Each week, AKVK selects records that coincide, collide or conspire with Ghost Acoustics.
Why Vinyl?
SB: My interest in vinyl records is as much about the music etched into the material, intent and gesture formed through electrical current into vinyl grooves, as the distribution systems and networks that move them around the world, the tiny little operations and efforts made by independent record labels and the enormous impact these cultural artifacts leave in their wake.
DM: I am interested in site-specific sounds. Sounds of spaces themselves or how spaces change sound is a key component in my work. For me, the vinyl record is like a site itself, a location that one must go to in order to hear what is inscribed on its surfaces. For Vinyl Kiosk, I have tried to select records that approach this idea in different ways.

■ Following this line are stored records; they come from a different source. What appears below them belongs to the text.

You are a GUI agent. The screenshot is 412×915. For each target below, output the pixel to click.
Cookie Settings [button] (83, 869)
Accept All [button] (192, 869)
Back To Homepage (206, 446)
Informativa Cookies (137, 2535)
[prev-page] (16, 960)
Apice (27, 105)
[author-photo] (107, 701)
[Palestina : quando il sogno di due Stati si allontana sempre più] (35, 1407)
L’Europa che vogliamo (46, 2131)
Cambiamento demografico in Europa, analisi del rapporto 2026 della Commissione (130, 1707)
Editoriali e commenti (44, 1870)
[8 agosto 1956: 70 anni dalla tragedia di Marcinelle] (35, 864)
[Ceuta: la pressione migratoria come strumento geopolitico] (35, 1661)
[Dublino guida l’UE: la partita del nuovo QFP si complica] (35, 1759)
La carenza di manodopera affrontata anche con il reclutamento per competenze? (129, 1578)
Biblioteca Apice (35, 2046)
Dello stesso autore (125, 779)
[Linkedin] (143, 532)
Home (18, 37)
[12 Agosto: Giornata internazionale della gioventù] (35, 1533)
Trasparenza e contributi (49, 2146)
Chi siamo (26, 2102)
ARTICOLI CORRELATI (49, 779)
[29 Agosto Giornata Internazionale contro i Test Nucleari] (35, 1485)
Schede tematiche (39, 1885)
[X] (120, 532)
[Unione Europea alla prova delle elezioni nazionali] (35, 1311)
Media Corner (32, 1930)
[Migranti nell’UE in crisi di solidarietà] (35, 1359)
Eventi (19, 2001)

JB: I am interested in records both as found objects and as aural material for my own film and animation work. Their superior archival quality and ubiquity make them a practical source to draw on as a sonic accompaniment that is temporally congruent to archival moving images.
As easily accessible references of a specific mode of time, process and technology, records fascinate me. However, one of the most interesting qualities is the materiality of records - how they are capable of holding more than just a sound recording. Dust, finger prints, someone’s scrawling in short hand…these marks point to something or someone outside the medium, often no longer here. These qualities evoke narratives. How did a particular recording make its way into someone’s possession? What did it mean to them?
For me, this representational dualism is a defining aspect of the specific medium of records.